Not a great description, but this is mentioned in the docs here. It is described more in this RFC.

Having said that, I don't fully understand what you're reporting here. I would not expect permissions on /workspace to change just by selecting a different Java version. You might see permission differences if you build from source or if you build from a precompiled JAR file. This is because the /workspace permissions are set initially based on the files from the input permissions (i.e. your source files or the contents of your JAR). I don't think they should be drastically different though.

Anyway, if you could expand on the behavior that you're seeing I can take another look. Thanks

dmikusa avatar Jan 16 '24 14:01 dmikusa

This is because the /workspace permissions are set initially based on the files from the input permissions (i.e. your source files or the contents of your JAR)

I didn't set any permissions separately. Could you tell me how to do it? Or please provide a related link.

xeromank avatar Feb 05 '24 06:02 xeromank

I didn't set any permissions separately. Could you tell me how to do it? Or please provide a related link.

Building locally & pack build -p my-file.jar

If you're on a Linux or MacOS machine, you can just chmod those files to the desired permissions before you build the image. I don't know what you would do on Windows as permissions work differently there, sorry, not a Windows user. Maybe try WSL? or maybe someone else has some ideas.

Building from source (i.e. maven/gradle are run by buildpacks)

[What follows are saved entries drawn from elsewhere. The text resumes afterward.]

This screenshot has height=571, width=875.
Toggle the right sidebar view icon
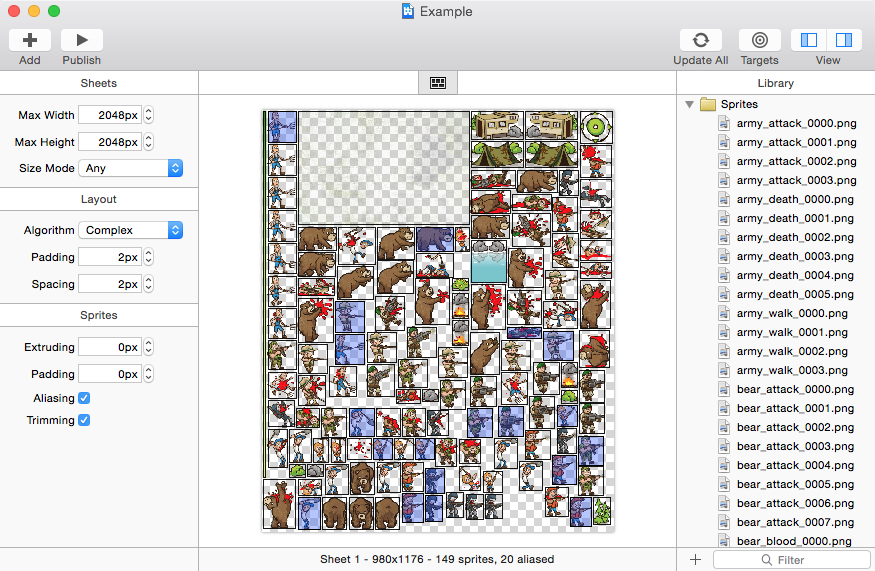(844, 40)

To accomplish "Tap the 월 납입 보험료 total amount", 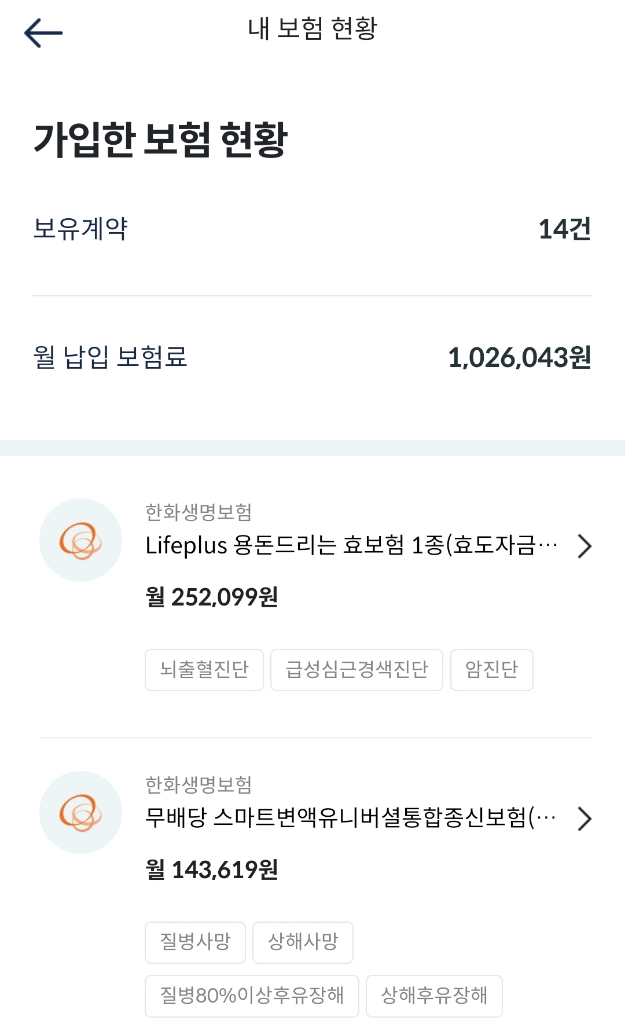I will pyautogui.click(x=519, y=357).
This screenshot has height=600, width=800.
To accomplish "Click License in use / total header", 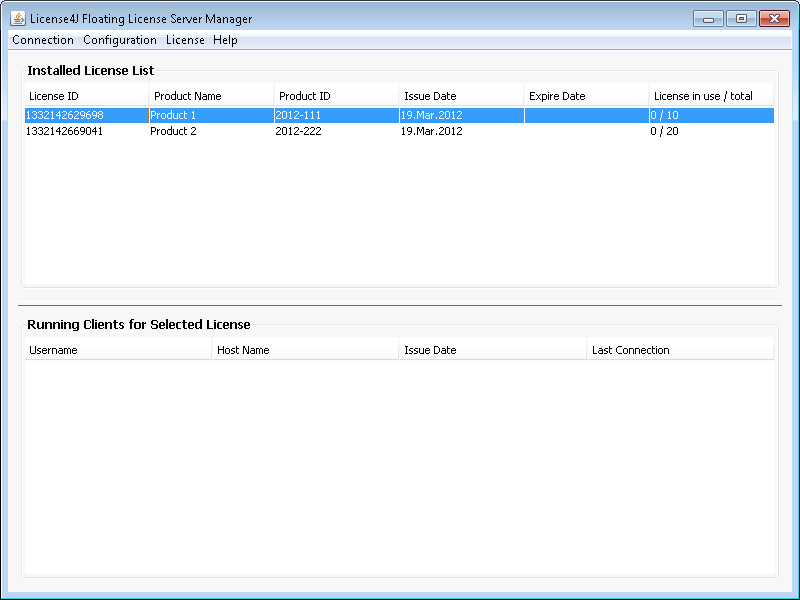I will click(711, 96).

You can set permissions on your source code locally. If you have shell scripts that you package with the app or something like that, they should inherit the local permissions. Because the build tool runs in the build container, the files generated by the build tool will have default permissions set by the container. If you need different permissions, then you would need to have Maven or Gradle change the permissions as part of the build.